Prove $\lim_{x\to\infty}\frac{f(x)}{x}=0$ if $f$ is continuous and $\lim_{x\to\infty}f(x+1)-f(x)=0$

Question

This is Problem 22-17 in Spivak's Calculus (3rd edition). It says to use the previous problem, which is if $\lim_{n\to\infty}a_n=l$, then $$\lim_{n\to\infty}\frac{\sum_{i=1}^n a_n}{n}=l.$$ I think I'm supposed to let $a_n=f(n)-f(n-1)$ and then $\sum_{i=1}^n a_n=f(n)-f(0)$, so $$\frac{\sum_{i=1}^n a_n}{n}=\frac{f(n)-f(0)}{n}$$ which has the same limiting behavior as $\frac{f(n)}{n}$. But I can't figure out how to use the continuity of $f$, as something like a rescaled version of $\tan$ is periodic and so $f(n+1)-f(n)=0$, but $\lim_{x\to\infty}\frac{\tan(x)}{x}\neq 0$.

Answer 1

Pick $\epsilon>0$ and $M>0$ such that if $x \ge M$ then $|f(x)-f(x+1)| < {1 \over 2}\epsilon$.

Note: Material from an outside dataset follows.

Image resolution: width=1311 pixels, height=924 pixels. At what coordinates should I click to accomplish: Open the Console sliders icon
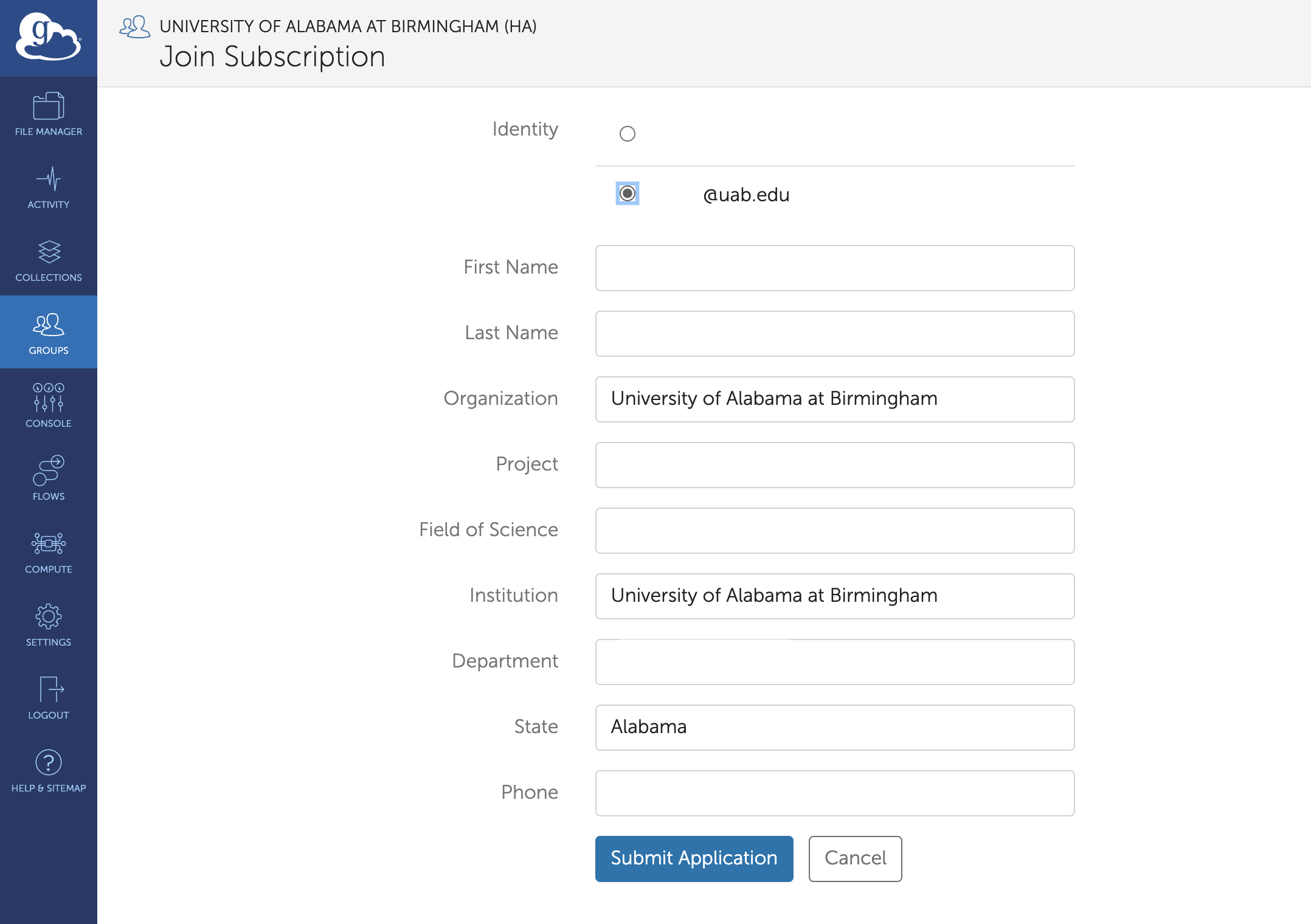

Let $L = \sup_{t \in [M,M+1]} |f(t)|$ (this is where continuity is used), then for $x\ge M$ we have $x = M + (x- \lfloor x-M\rfloor) +\lfloor x-M\rfloor $. Let $x_0 = M + (x- \lfloor x-M\rfloor)$ and note that $x_0 \in [M,M+1]$. Then \begin{eqnarray} f(x) &=& f( x_0 +\lfloor x-M\rfloor) \\ &=& f(x_0)+\sum_{k=1}^{\lfloor x-M\rfloor} (f( x_0 +k)-f( x_0 +k-1) \end{eqnarray}

Then $|f(x)| \le L + \lfloor x-M\rfloor {1 \over 2} \epsilon$ and so ${|f(x)| \over x} = {L \over x} + { \lfloor x-M\rfloor \over x} {1 \over 2} \epsilon \le {L \over x} + {1 \over 2} \epsilon$. Now chose $M' \ge M$ such that ${L \over x} < {1 \over 2} \epsilon$ and then we have ${|f(x)| \over x} < \epsilon $ for all $x > M'$.